Highway 16 begins in Siloam Springs in Benton County, 3 miles (4.8 km) from the Oklahoma border. The highway's western terminus is US 412/Highway 59 in a commercial area; it runs south to Highway 16S (Kenwood Avenue). Highway 16 continues southeast, exiting the city and becoming a steep, winding road through the oak-hickory forest. Near the Washington County line, Highway 16 enters a small segment of the Ozark National Forest disconnected from the larger section of the forest north of Russellville. At the county line, Highway 16 serves as the eastern terminus of Highway 244, and briefly runs east along the county line as a section line road. In Washington County, Highway 16 continues east in the National Forest, serving the Lake Wedington Recreation Area, which contains the Lake Wedington Historic District, and crossing the Illinois River, the eastern boundary of the National Forest, near Savoy. It continues to wind through sparsely populated forested land, passing the unincorporated community of Wedington Woods before entering Fayetteville, the third-largest city in Arkansas and county seat of Washington County.

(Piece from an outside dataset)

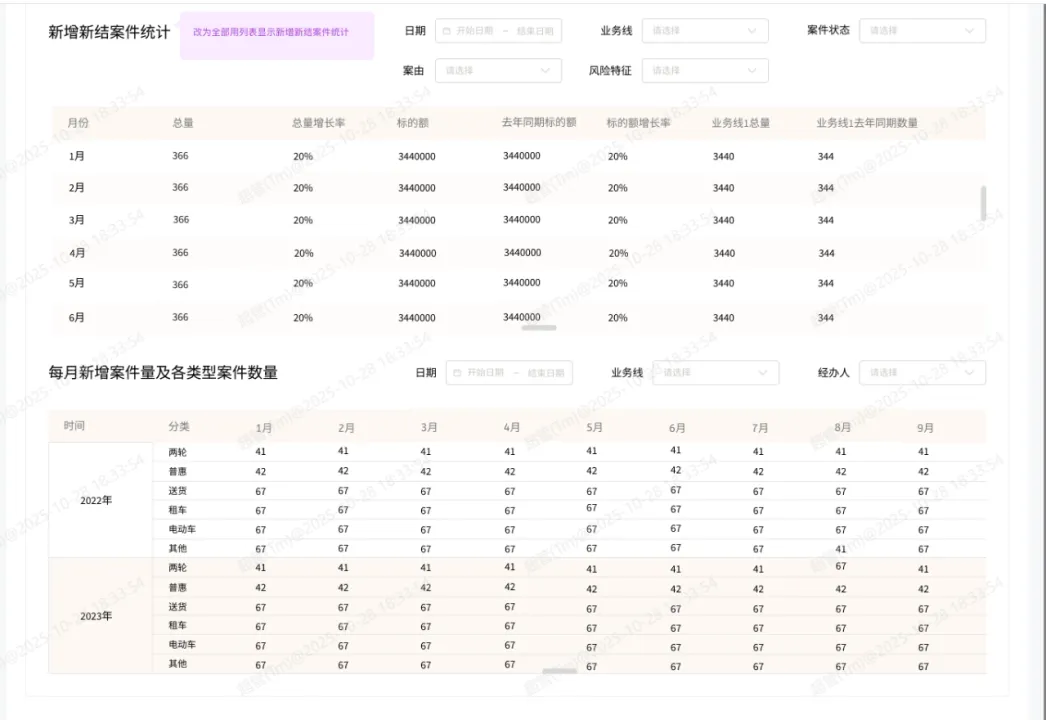Screen dimensions: 1046x720
Task: Click the purple note 改为全部用列表显示新增新结案件统计
Action: [277, 33]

In west Fayetteville, Highway 16 becomes a four-lane highway with paved median, used as a two-way left turn lane (TWLTL), known as Wedington Drive. The highway is a principal arterial in the City of Fayetteville's 2011 Master Street Plan. A focal point of growth in the rapidly developing Northwest Arkansas region, the Wedington Corridor has been subject to much planning and discussion in Fayetteville over the years, subject to biannual neighborhood planning charrettes by a broad group of Fayetteville stakeholders. The area was annexed into Fayetteville in pieces beginning in 1967, with the combination of a variety of land uses and zonings resulting in rapid growth, heavy traffic congestion, and limited pedestrian facilities. Highway 16 meets I-49/US 62/US 71, where it continues as Highway 16S.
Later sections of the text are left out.